YOUR GOAL:
Copy the passage on honesty in sales leadership from "He never regretted" up to and including "it was needed.", and switch each "prospect" to "buyer".

--- START OF SOURCE EXCERPT ---

A regional sales director stood in front of his leadership team and did something most leaders will never do. He told the truth when it cost him everything.
His company was chasing a seven-figure deal. The prospect had a hard deadline. The implementation timeline the director’s team proposed was tight but doable, until the technical assessment revealed a six-week delay they could not have predicted. His competitors would have smoothed it over. They would have promised the original timeline and figured it out later. That is what the market rewards, after all. Getting the contract signed and sorting out the details after is standard practice in every industry.
The sales director did not smooth it over. He called the prospect, explained the delay honestly, offered a reduced scope that could meet the original deadline, and gave them the option to walk. They walked. The deal went to a competitor who promised the impossible. The director’s commission disappeared. His regional numbers took a hit that quarter. His CEO asked pointed questions about why the deal fell apart.
He never regretted it. He told me later that the prospect shook his hand at the end of the call and said something he has never forgotten: “I appreciate your honesty more than you know. Most people in your position would have promised me the moon and delivered a rock. You are the first salesperson I have dealt with all year who told me the truth when it cost you something.”
That prospect never became a customer that quarter. Eighteen months later, when his competitor failed to deliver on the impossible timeline and the relationship soured, the same prospect called the sales director back without a bidding process. The deal came in at double the original value, signed without a single objection, because trust had been demonstrated long before it was needed.
The Lord detests lying lips, but he delights in those who tell the truth. That is Proverbs 12:22 (NLT), and most leaders read it as a character aspiration. It is certainly that. It is also a practical observation about how the world actually works. The verse appears in the middle of a collection of proverbs that contrast the way of wisdom with the way of folly, and it makes no qualification about circumstances. It does not say the Lord detests lying lips unless the truth would cost you a deal. It does not say he delights in those who tell the truth as long as the truth is convenient. The verse is absolute, and the way it works in leadership is equally absolute. Integrity is not integrity if it costs nothing.
The most dangerous belief in leadership is that honesty is the default. Most leaders consider themselves honest because they do not fabricate numbers or falsify reports. They have never committed fraud. They have never told an outright lie in a board meeting. By that standard, they are honest people. The standard Proverbs 12:22 sets is not about avoiding outright lies, though. It is about telling the truth when the truth is expensive. A leader who tells the truth when it costs nothing has not demonstrated integrity. They have demonstrated the absence of temptation. The test comes when the truth has a price tag attached.
Here is the uncomfortable reality: most of us have a price. Every leader has a threshold where the cost of honesty exceeds their willingness to pay it. Some face a major contract. Others face a performance review they do not want to have. Many face the small daily compromises, the timeline that cannot be met but is promised anyway, the capability the team does not have but that is claimed anyway, the error that could be blamed on someone else and will never be traced back. The question Proverbs 12:22 forces every leader to answer is not “Are you an honest person?” That question is too vague to be useful. The real question is “Where is your honesty priced out, and what have you already decided to do when you get there?”

--- END OF SOURCE EXCERPT ---
--- START OF DATA LINES ---

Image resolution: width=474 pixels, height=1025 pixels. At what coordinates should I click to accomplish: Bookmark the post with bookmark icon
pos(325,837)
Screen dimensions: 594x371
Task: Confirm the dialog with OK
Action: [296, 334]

--- END OF DATA LINES ---

FINAL RESULT:
He never regretted it. He told me later that the buyer shook his hand at the end of the call and said something he has never forgotten: “I appreciate your honesty more than you know. Most people in your position would have promised me the moon and delivered a rock. You are the first salesperson I have dealt with all year who told me the truth when it cost you something.”
That buyer never became a customer that quarter. Eighteen months later, when his competitor failed to deliver on the impossible timeline and the relationship soured, the same buyer called the sales director back without a bidding process. The deal came in at double the original value, signed without a single objection, because trust had been demonstrated long before it was needed.